如来滅後五五百歳始観心本尊抄

問うて曰く、自他面(じためん)の六根は共にこれを見る。彼此(ひし)の十界においてはいまだこれを見ず。如何がこれを信ぜん。答えて曰く、法華経法師品に云く「難信難解(なんしんなんげ)」と。宝塔品(ほうとうほん)に云く「六難九易(くい)」等云云。天台大師云く「二門悉く昔と反すれば、難信難解なり」と。章安大師云く「仏これを将(もつ)て大事となす。何ぞ解(げ)し易きを得(え)んや」等云云。伝教大師云く「この法華経は最もこれ難信難解なり。随自意(ずいじい)の故に」等云云。

夫れ在世の正機(しようき)は、過去の宿習(しゆくしゆう)厚きの上、教主釈尊・多宝仏・十方分身(じつぽうふんじん)の諸仏、地涌千界(じゆせんがい)・文殊・弥勒等のこれを扶(たす)けて諫暁(かんぎよう)せしむるに、なお信ぜざる者これあり。五千は席を去り、人天(にんでん)は移さる。いわんや、正像(しようぞう)をや。いかにいわんや末法の初めをや。汝これを信ぜば正法(しようぼう)にあらじ。

問うて曰く、経文並に天台・章安等の解釈(げしやく)は疑網(ぎもう)なし。ただし火を以て水と云い、墨を以て白しと云う。たとい仏説たりといえども信を取り難(がた)し。今、しばしば他面を見るに、ただ人界に限つて余界を見ず。自面もまたかくのごとし。如何(いかん)が信心を立てんや。

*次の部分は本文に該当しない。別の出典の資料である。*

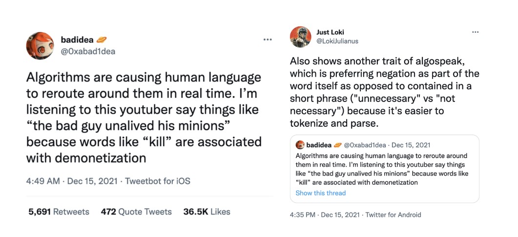Click the badge emoji beside badidea's name
518x237 pixels.
[102, 40]
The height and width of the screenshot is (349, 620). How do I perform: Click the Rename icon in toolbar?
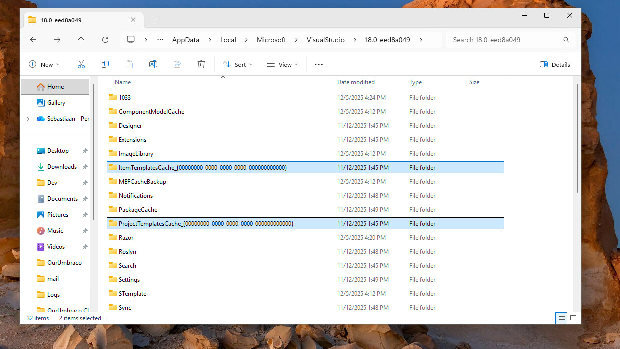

答う、しばしば他面を見るに、ある時は喜び、ある時は瞋(いか)り、ある時は平(たいらか)に、ある時は貪(とん)現じ、ある時は痴(ち)現じ、ある時は諂曲(てんごく)なり。瞋(しん)は地獄、貪は餓鬼、痴は畜生、諂曲は修羅、喜(き)は天、平(へい)は人(にん)なり。他面の色法(しきほう)においては、六道共にこれあり。四聖(ししよう)は冥伏(みようぶく)して現れざれども、委細にこれを尋ぬればこれあるべし。